Ghana Needs More Mental Health Centres


Mental Healthcare in Ghana still faces a myriad of challenges two years after the passing of the mental health bill by its parliament. Specific provisions such as improving access to in-patient and out-patient mental health care in communities and combating discrimination and stigmatization against people with mental illness and promoting their human rights seem to be far from being achieved soon. This is primarily because helpless mental health patients still roam on the streets of major cities and towns in Ghana without proper psychiatric care. While families may be blamed for discriminating and shunning relatives with mental illness such that the patients are left without care, the inaccessibility to mental health facilities remains a major impediment to the promotion of quality mental healthcare in the country.

According to a mental health practitioner, Mr. Kelvin Odonkor, incredible strides can be made in the delivery of quality mental healthcare in Ghana if Ghanaians understand and perceive mental health conditions as medical condition with causative factors and not a spiritual one. Most families are known to send relatives who need psychiatric care to prayer camps for ‘deliverance’ with the thoughts the conditions is spiritual.

However, in an interview on Radio Univers’ health literacy show, ‘Good Health’, Mr. Odonkor noted that the role of families in assisting mental health patients cannot be overemphasized and as such must be prioritized to help patients reintegrate easily into society after treatment.

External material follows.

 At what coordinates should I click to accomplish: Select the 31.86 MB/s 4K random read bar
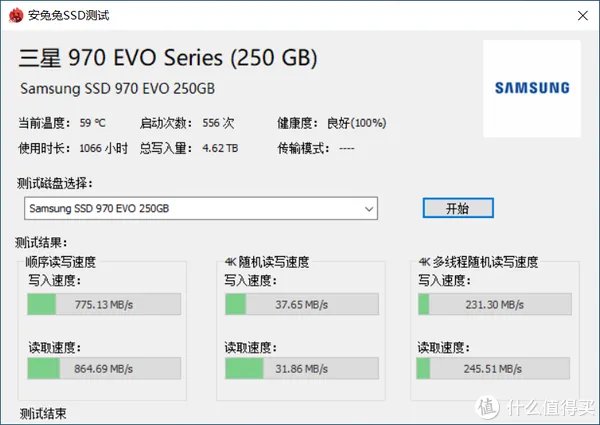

“Mental illness has causative factors and with that taken away, patients will be back to normalcy. If we are able to show the needed support, we would have patients getting better and wouldn’t see the numbers of mental health illnesses rising” he said.

He added that the government must establish as many mental health centres across the country to make access to mental healthcare even and easy to the populace.

With some ongoing interventions such as the ‘arrest and treatment of roaming mental health patients’ by the Accra Psychiatric Hospital, there is a likelihood of Ghana making remarkable progress in addressing the challenge of access to proper mental healthcare soon.